Presente anche quando è assente, e viceversa, Macklin è appunto il “convitato di pietra” di un ritrovo parentale (due mogli e il figlio) che si autoassume l’incarico più difficile di tutti, quello di decidere se egli deve continuare a vivere, e se sia effettivamente vita quel respirare senza parlare, quel guardare senza vedere, quell’ascoltare senza poter rispondere. Dove finisce la vita e dove inizia la morte? Viene detto più volte, nel testo; egli è sospeso in un limbo, non è più né di qua né di là.
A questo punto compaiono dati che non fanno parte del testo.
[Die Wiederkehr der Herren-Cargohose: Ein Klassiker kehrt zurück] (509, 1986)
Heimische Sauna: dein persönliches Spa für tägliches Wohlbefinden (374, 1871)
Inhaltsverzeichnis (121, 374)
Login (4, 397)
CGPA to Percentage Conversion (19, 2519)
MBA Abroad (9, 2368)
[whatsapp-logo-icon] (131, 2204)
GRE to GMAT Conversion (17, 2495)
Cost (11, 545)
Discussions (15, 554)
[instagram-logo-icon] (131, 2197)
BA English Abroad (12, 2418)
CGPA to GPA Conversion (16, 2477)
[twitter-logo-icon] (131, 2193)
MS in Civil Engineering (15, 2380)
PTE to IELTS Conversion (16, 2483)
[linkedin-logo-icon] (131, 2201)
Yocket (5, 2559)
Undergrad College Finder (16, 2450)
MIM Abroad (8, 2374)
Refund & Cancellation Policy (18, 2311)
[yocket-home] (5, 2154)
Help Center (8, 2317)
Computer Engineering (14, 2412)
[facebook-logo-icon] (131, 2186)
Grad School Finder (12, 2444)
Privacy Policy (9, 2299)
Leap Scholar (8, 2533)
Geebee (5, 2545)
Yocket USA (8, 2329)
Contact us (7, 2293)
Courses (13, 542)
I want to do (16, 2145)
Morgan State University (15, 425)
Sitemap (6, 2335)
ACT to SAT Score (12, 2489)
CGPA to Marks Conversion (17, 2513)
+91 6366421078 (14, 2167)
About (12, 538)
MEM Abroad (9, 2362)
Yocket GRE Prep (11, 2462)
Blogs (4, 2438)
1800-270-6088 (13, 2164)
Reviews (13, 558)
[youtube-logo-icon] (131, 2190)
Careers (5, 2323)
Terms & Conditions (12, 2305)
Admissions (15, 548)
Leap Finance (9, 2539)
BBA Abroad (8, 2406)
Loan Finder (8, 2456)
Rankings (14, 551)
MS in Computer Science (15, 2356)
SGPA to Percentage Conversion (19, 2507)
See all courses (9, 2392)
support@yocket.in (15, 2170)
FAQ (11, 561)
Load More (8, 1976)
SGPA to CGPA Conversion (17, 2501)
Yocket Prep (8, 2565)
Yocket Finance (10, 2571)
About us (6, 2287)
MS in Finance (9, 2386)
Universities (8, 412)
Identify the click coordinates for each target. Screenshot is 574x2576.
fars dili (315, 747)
E occorre decidere se aiutarlo a restare aggrappato alla vita, come sembra intenzionata a fare la giovane ultima moglie Lia (molto brava Liliana Benini!), o se dargli una spinta verso l’altra parte, verso quel mistero che è la morte, come sembrano propensi a fare – pur in disaccordo su modi e tempi – il figlio Sean (Daniele Fedeli, ottimo) e la seconda moglie, la nevrotica Toinette (Francesca Frigoli, decisamente brava).

E allora, quell’amore che giace sanguinante, il titolo dello spettacolo, che poi è il nome di una pianta, quell’amore agonizzante è l’amore che, a diverso titolo, tutti e tre i personaggi hanno provato o provano per Alex Macklin, è l’amore che non vuole saperne di spegnersi, che non può essere sottoposto a eutanasia, perché è questo, se vogliamo, il vero tema: porre fine alla sua vita migliorerebbe le nostre, di vite? E a che titolo qualcuno può arrogarsi il diritto di star meglio sopprimendo una persona? Ma è ancora “una persona”, per la quale si può provare amore? Coi suoi occhi accesi e spiritati, ben “interpretati” dal manichino che lo impersona, Alex Macklin è vivo tra di noi, o è solo un simulacro – il simulacro di quell’amore arrabbiato che gli si agita attorno?

“Love-lies-bleeding” è un buono spettacolo, che consiglio senza remore: ben interpretato da tutti e tre gli attori, che riescono a ricostruire, in scena, una certa colloquialità quasi più cinematografica che teatrale, e ben diretto, con economia di mezzi che non diventa mai povertà espressiva, è arricchito da una colonna sonora molto bella, fatta di pezzi melanconici e ironici, e da un impianto scenografico di luci molto interessante. Unica pecca: la durata. Forse 15-20 minuti in meno avrebbero fatto di questo spettacolo un’autentica bomba. Non che sia un problema il fatto che duri circa due ore: ma una maggiore asciuttezza, in certi passaggi (in particolare nei flashback sulla vita passata di Macklin), avrebbe dato, a mio parere, ancora più nerbo a una messa in scena molto ben curata e indubbiamente sentita, e partecipe.

Verdetto, da semplice appassionato? Consigliato! Andate a vederlo!